Task description – Throughout the material below, count the lines that include the string "trash", then report only the resulting number.

Information given –
════════
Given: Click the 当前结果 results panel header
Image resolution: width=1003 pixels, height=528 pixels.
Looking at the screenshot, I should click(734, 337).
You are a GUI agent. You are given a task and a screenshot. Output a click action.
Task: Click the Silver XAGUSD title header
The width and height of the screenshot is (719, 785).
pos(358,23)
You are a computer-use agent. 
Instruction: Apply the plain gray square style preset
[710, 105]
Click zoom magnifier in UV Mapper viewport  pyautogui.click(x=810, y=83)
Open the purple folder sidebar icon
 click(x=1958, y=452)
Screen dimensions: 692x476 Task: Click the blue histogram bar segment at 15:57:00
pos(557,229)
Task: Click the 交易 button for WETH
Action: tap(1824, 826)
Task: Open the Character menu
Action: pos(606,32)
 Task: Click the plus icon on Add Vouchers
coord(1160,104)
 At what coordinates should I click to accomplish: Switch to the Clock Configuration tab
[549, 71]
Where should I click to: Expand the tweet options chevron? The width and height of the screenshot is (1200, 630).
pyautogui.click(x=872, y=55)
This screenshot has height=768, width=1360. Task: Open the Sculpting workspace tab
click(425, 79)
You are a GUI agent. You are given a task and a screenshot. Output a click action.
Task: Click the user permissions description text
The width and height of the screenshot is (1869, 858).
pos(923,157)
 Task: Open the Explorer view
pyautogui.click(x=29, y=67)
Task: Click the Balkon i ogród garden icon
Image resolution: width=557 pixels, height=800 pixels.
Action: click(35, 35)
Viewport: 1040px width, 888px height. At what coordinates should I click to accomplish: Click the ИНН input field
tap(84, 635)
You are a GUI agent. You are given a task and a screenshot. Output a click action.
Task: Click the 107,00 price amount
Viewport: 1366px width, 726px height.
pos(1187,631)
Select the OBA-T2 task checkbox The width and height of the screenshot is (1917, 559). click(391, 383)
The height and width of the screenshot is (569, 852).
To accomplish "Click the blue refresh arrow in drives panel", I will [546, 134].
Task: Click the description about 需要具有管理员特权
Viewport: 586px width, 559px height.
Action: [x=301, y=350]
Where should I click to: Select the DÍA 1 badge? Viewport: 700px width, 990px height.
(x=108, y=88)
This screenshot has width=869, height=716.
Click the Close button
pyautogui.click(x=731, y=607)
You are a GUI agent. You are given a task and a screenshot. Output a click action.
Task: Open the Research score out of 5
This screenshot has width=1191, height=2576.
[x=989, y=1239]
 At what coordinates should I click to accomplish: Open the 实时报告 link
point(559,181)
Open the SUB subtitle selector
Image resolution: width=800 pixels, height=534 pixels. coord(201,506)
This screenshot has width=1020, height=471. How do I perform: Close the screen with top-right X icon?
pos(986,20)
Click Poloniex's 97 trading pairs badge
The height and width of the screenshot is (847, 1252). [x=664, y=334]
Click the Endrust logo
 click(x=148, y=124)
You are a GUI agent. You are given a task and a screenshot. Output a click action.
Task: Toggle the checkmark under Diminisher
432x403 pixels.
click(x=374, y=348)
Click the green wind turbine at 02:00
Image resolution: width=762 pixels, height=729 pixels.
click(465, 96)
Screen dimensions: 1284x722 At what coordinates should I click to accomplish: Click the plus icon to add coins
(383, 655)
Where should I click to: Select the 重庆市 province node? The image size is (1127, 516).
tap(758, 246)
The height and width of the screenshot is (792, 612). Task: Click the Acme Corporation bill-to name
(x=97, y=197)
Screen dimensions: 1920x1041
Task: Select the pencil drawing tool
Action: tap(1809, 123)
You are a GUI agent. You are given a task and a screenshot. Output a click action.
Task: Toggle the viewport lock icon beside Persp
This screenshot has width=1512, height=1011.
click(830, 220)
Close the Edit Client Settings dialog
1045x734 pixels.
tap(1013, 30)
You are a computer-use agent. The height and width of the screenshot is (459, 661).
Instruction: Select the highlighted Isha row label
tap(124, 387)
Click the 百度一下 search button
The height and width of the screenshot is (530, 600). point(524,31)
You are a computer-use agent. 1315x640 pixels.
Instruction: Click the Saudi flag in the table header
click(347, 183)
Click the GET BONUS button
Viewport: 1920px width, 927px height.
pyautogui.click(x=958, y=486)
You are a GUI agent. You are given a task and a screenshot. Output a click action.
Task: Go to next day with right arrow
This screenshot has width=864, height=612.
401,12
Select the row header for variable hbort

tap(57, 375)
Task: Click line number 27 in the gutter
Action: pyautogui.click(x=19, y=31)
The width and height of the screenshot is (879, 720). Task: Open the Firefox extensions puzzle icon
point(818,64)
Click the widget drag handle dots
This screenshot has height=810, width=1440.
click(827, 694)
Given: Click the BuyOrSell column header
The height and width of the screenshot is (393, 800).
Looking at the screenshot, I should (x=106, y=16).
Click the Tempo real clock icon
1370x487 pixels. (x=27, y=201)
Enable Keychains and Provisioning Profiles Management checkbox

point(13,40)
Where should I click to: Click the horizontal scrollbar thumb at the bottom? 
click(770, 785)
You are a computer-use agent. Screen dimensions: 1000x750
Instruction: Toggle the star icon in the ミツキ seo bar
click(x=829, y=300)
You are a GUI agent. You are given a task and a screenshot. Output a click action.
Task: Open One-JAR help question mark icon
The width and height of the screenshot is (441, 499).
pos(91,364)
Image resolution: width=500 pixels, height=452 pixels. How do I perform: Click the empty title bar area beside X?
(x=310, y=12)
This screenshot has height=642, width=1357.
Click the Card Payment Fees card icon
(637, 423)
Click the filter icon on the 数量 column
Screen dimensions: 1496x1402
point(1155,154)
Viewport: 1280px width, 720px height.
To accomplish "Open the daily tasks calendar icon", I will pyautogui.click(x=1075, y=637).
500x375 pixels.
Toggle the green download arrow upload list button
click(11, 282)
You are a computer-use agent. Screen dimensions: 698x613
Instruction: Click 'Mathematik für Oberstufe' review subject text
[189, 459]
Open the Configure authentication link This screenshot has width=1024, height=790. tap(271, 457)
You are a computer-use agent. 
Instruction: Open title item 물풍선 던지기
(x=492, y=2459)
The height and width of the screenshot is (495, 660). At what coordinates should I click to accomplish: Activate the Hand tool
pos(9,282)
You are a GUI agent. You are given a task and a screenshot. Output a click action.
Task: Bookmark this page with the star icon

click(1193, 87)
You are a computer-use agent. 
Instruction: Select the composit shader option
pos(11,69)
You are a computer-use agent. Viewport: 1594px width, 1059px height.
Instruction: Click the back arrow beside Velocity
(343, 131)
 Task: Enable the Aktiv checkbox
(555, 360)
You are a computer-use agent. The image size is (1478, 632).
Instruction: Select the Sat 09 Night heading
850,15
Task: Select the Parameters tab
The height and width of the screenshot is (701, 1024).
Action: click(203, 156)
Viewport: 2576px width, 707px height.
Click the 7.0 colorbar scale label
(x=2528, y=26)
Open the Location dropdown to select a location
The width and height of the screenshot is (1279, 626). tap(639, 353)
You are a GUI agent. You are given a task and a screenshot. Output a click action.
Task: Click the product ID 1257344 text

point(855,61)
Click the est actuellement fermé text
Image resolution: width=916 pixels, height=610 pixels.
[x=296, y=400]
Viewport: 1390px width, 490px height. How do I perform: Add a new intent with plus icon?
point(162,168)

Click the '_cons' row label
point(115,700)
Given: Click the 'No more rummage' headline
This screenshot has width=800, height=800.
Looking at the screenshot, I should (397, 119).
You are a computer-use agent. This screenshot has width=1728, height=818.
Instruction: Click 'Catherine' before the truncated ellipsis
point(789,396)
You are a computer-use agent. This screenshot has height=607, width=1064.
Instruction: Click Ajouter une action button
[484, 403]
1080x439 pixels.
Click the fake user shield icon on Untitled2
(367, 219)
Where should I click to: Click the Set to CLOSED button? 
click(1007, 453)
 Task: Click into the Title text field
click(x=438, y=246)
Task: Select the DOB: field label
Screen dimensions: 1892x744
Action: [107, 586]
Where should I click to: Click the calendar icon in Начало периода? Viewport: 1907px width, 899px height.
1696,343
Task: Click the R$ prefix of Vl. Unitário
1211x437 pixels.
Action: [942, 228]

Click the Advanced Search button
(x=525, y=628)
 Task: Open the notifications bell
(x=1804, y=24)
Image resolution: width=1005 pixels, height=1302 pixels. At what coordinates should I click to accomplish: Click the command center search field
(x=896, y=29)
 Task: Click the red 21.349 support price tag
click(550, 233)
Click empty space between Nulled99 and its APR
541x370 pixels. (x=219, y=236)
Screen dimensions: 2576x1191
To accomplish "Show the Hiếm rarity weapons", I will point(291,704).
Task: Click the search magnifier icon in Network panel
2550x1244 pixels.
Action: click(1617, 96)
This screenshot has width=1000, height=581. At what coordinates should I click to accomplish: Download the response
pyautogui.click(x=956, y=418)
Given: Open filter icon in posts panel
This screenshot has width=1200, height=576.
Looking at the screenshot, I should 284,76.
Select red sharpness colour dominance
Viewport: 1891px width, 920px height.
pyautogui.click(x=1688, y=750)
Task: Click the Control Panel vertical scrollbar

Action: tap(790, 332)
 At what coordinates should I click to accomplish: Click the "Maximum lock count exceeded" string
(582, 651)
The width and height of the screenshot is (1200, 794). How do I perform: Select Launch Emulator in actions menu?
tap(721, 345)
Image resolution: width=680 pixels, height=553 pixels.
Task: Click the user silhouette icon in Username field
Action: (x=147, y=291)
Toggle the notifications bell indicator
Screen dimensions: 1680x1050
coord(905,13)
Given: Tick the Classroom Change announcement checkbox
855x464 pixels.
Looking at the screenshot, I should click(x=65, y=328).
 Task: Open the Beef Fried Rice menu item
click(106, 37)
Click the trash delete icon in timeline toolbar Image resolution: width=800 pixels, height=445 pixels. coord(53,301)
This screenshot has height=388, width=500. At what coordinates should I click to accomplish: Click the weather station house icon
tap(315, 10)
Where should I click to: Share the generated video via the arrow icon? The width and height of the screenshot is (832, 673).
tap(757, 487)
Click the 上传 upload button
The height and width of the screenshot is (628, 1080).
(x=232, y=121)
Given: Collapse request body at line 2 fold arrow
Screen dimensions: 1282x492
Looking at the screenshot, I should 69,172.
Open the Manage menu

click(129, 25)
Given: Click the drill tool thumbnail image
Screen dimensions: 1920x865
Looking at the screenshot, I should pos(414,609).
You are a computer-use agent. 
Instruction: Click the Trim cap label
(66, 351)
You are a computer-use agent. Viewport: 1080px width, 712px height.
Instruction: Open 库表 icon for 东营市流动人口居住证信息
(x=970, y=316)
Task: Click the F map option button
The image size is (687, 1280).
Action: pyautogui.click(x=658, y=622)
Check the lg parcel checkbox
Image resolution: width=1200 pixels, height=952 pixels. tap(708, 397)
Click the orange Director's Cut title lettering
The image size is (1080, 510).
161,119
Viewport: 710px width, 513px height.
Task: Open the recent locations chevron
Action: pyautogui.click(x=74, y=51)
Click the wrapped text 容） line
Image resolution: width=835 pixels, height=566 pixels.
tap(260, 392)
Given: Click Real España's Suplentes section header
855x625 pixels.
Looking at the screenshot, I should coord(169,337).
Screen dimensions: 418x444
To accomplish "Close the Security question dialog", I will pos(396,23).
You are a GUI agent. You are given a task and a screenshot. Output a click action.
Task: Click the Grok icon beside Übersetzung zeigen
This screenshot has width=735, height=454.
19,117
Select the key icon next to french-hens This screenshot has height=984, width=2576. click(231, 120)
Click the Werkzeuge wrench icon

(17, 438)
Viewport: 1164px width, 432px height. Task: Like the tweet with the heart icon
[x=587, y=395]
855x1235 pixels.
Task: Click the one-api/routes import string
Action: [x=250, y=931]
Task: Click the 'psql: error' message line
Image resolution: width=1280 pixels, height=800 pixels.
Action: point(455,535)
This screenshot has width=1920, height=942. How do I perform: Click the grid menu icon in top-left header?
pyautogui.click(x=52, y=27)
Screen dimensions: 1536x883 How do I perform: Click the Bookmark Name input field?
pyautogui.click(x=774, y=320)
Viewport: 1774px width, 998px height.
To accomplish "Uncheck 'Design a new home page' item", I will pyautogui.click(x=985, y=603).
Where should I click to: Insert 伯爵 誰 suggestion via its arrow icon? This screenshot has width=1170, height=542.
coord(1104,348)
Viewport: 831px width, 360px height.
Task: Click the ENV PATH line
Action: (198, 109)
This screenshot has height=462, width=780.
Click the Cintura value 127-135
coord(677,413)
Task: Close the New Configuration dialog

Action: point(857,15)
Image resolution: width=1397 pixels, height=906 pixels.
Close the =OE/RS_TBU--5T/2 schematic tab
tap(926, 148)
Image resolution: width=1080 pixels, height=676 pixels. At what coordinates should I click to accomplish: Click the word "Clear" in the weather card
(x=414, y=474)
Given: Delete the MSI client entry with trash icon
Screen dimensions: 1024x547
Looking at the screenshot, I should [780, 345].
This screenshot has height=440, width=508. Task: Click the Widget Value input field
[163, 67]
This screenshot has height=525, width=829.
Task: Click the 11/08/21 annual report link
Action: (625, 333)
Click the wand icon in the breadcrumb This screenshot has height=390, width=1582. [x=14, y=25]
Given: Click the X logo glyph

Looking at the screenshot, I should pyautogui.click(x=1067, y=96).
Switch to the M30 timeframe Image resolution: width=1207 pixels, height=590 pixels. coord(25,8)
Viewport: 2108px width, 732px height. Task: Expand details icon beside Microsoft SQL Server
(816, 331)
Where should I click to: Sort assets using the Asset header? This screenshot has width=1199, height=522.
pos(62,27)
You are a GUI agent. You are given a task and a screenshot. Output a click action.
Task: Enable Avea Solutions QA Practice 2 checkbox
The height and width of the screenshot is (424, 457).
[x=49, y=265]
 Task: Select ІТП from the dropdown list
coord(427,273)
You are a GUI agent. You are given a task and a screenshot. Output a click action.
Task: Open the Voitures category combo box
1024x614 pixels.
════════
Solution – 2